20th September, 2019

Minerva is a community of rowers aged from 13-70 plus! Our boathouse is full of individual’s stories and we like to share them.

This week we caught up with Nia, who at 15 is one of the Club’s youngest competitors.

There can be few people in rowing who first began at just five-years-old, starting on an erg. And, no less, at the home of rowing – Henley. It all began when Nia’s mum, Helen, took her for a weekend outing to Henley River and Rowing Museum. Nia spotted the erg, got on it – and the connection was made. To quote her:

I just found rowing fascinating.

At nine she was watching London 2012 and especially the rowing and her early hero Helen Glover – although without any realisation that Helen had started her rowing career at Minerva. In 2015, Nia and her family moved to Bath, but a year later she was diagnosed with Chronic Fatigue Syndrome and for two years was unable to fully attend school. As part of her rehabilitation it was recommended that she try to walk for five minutes a day. The following year she was up to half an hour and attending school for a few hours each day. Rowing and that early connection then came into play.

Nia began rowing at Avon County, but moved on quickly to Minerva which she found very welcoming, coupled with the beauty of the river and her own form of mindfulness on the water. She was brought through Learn to Row with the Juniors by Sue Lees, then coached by Ching and she sculled with Maggie Cooke, and is now coached competitively by Arnold – all of which is perhaps a reflection of one of the things that Minerva does best.

As her health improved Nia returned to school and full time GCSE studies, in September last year. In the same month she raced for the first time in J15 sculls at Worcester, going on to take bronze at the Welsh Indoors. By January this year she’d been selected to represent WAGS and Wales, competing at the Inter-Regional J15 in a single, although sadly the Nationals, due to be held at Peterborough, were cancelled because of high winds. Races and wins – at Monkton Bluefriars, Avon, Llandaff – started to become a feature of Nia’s rowing under the tuition of Arnold, supported by Ching and the Junior coaches. Nia says of Arnold:

He’s really a huge source of knowledge for me. He’s clear, but when you’re on the water will only give you as much as you can cope with

(which is perhaps the touchstone for any development coach).

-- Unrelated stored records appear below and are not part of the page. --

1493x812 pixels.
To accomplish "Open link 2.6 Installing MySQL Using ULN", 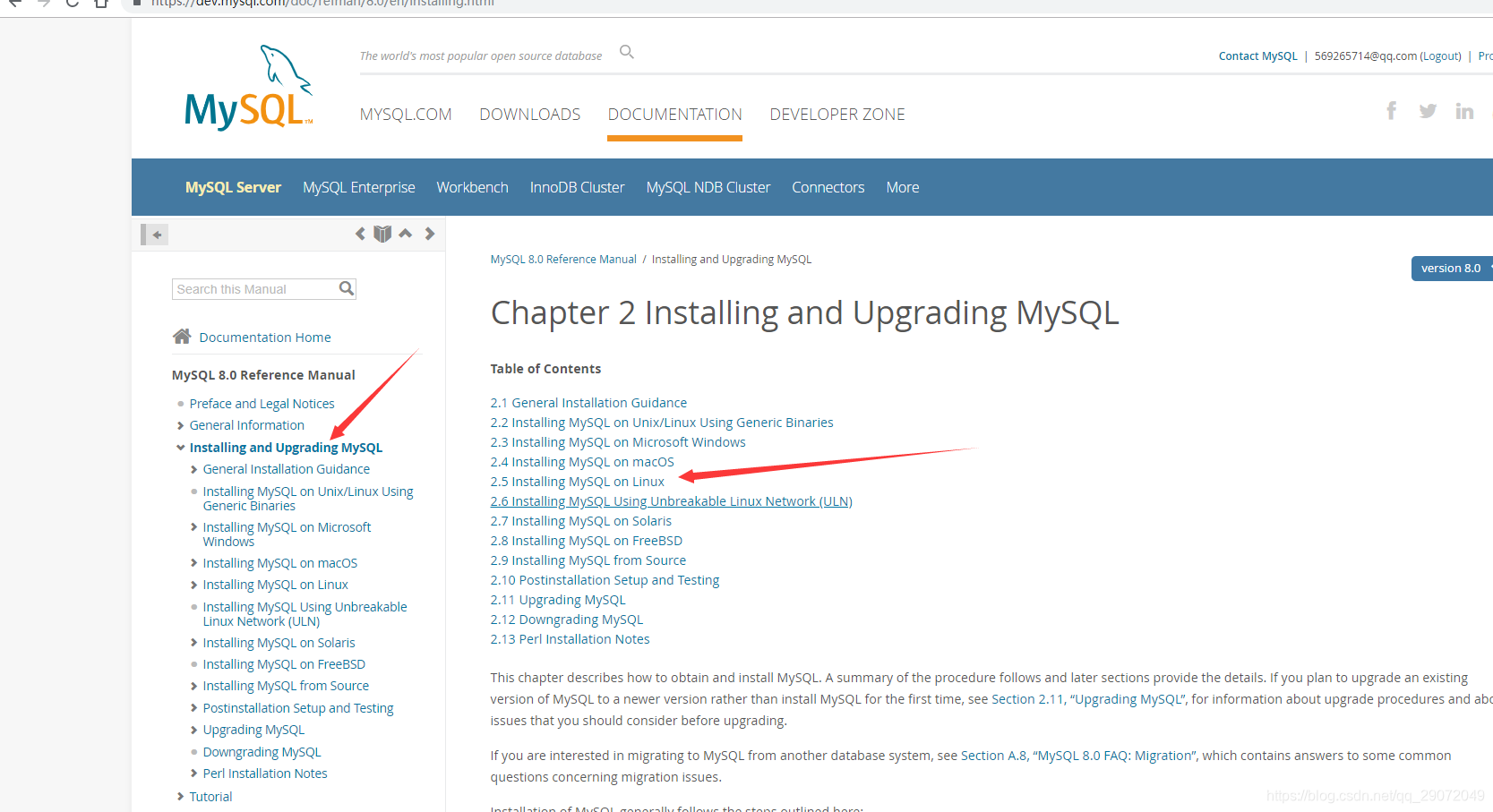I will tap(671, 500).
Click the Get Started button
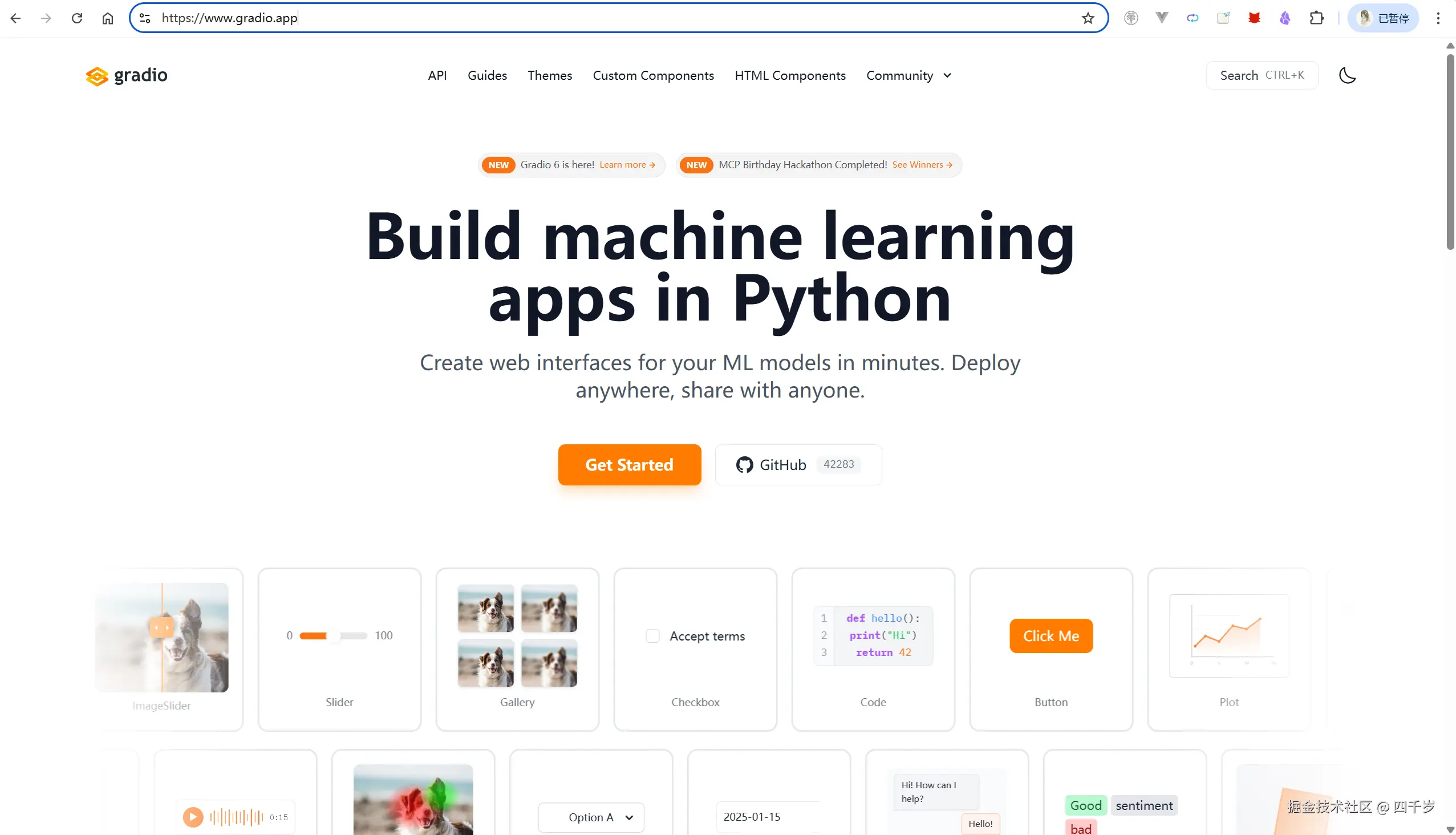The width and height of the screenshot is (1456, 835). (629, 464)
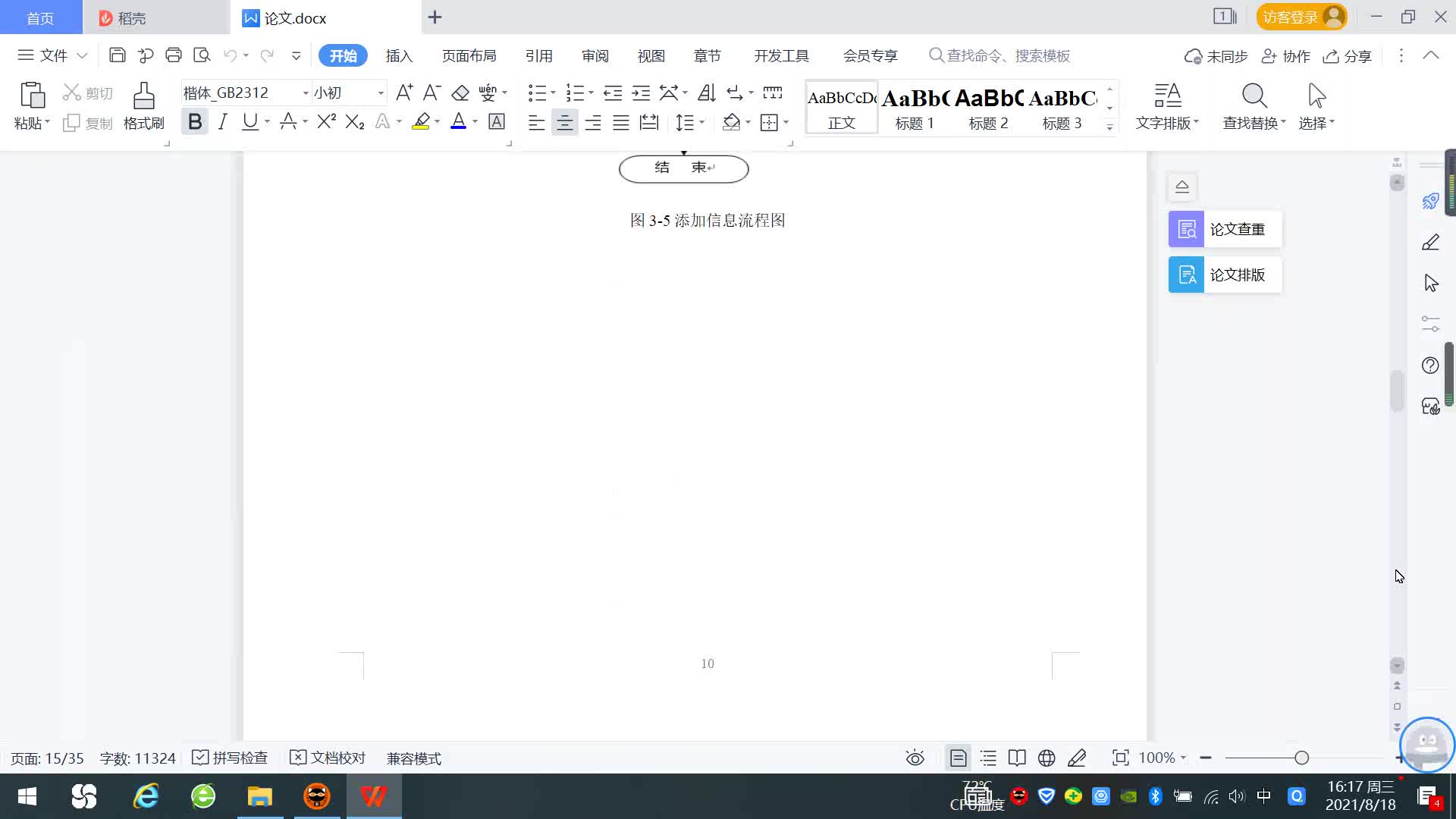Viewport: 1456px width, 819px height.
Task: Expand the font name dropdown 楷体_GB2312
Action: coord(306,93)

It’s apparent, when interviewing Nia, that beneath the easy smile and chat, there’s a highly competitive streak – which she confirms, but in the same breath says she “doesn’t know why or where it came from.” Neither of her schools in Bath are rowing schools and nor was she pushed into the sport – although she does admit that her mum beat her to rowing at Minerva by a year, much to her annoyance! Helen’s take on Nia’s competitive streak is that having lost at the card game of Snap from an early age, she decided that she wasn’t going to play or compete in ‘luck games’, only competing where she felt her own skill and focus could determine the outcome. And on this point Arnold observed:

What jumps to mind when I think of Nia is her focus. She’s absolutely single-minded about her rowing and her training. She’s accessed many different sources of training guidance and her ability to balance her training with the other aspects of her life is so impressive.

I asked Nia how far she thought her competitive streak and love of the sport might take her. Even at 15, she has set herself some serious targets: firstly, to improve on her indoor rowing at the Welsh Nationals in November and then to compete at the British Indoor Championship a month later; secondly, to be selected again next year for the Inter-Regional squad and to compete at the Nationals in J16 sculls in 2020. Further ahead, by university rowing, she wants to find herself in a Boat Race crew, and in five years from now….. (well, work it out!).